What Is a Homeowners Association?
A homeowners association (aka HOA) is an organization of residents from a community seeking to keep common areas in order and maintain a certain quality of living.
First things first: A homeowners association, or HOA, is a group that makes and enforces the community rules that govern a building or neighborhood.
Now that we’ve got that covered, let’s consider some of the most important factors about HOAs:
- How does an HOA work?
- What do HOA fees cover?
- What are HOA rules?
- What are the pros and cons of HOAs?
- HOAs, POAs, and Community Associations
- HOAs and insurance coverage
How does an HOA work?
An HOA oversees a real estate development with multiple owners, such as condominiums, co-ops, townhouses, or single-family homes in a planned community.
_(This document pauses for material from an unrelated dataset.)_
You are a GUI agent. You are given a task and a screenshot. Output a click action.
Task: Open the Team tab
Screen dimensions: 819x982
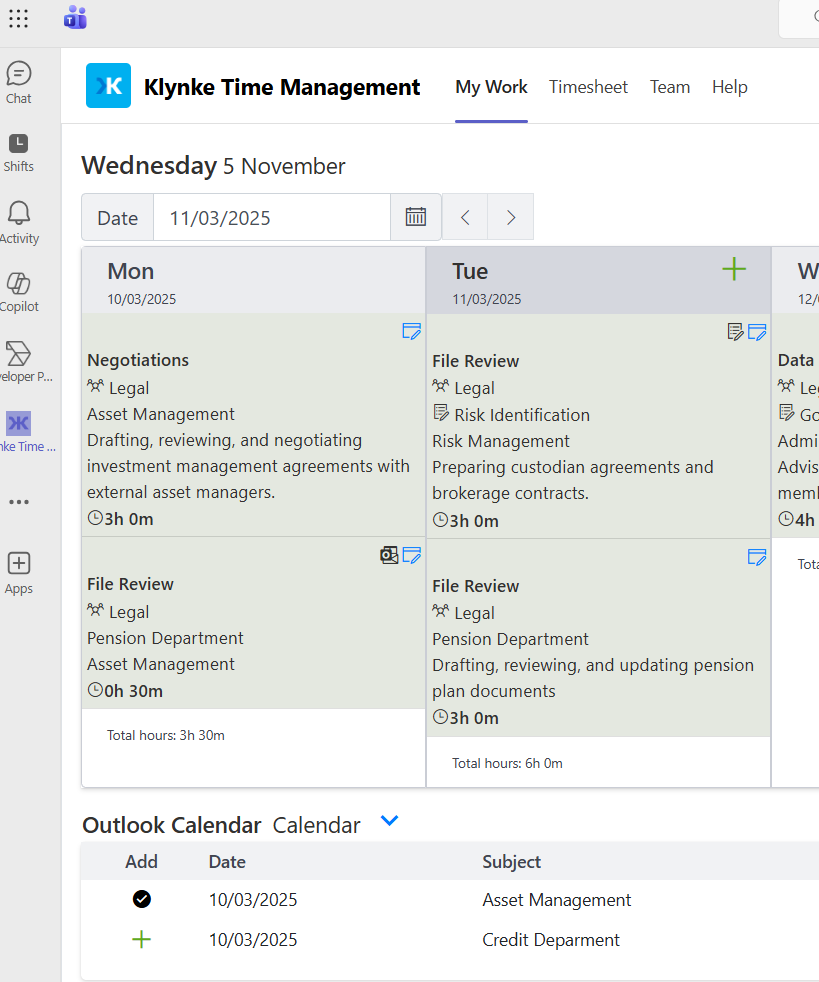(x=670, y=87)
An HOA can be run by an external HOA management company or a group of volunteers who are residents of the community. They collect monthly HOA fees that cover the maintenance and upkeep of common areas in the community.
HOAs create and enforce a residential community’s regulations and bylaws. They also handle property management issues, such as making decisions on and undertaking renovations or repairs.
What do HOA fees cover?
When you purchase a property in an HOA community, you have to pay the dues or association fees. HOA dues vary, but the national average for an HOA fee is more than $300 per month. These payments are mandatory, and residents who refuse to pay them in a timely manner can face late fees or even potential foreclosure.
HOA fees cover the maintenance of common areas such as lobbies, swimming pools, tennis courts, playgrounds, elevators, and parking lots. It can also pay for services like trash pickup, pest control, repairs, and security fees.
HOAs usually maintain a reserve fund to cover unexpected repairs and special assessments in case of a natural disaster or major improvement project.
In most cases, each resident of the community must pay the same amount in HOA fees, unless they have access to an exclusive service or amenity like a reserved parking spot.
What are HOA rules?
When you sign an HOA membership form, you agree to uphold the homeowners association rules that cover your homeownership rights and obligations. These rules are clearly outlined in the HOA’s community bylaws and CC&Rs, or Covenants, Conditions, and Restrictions. CC&Rs are officially recorded and filed with your state, which makes them legally binding.
HOA bylaws cover how the community and the association function. They outline how often meetings take place, how they are conducted, and how HOA board members are appointed.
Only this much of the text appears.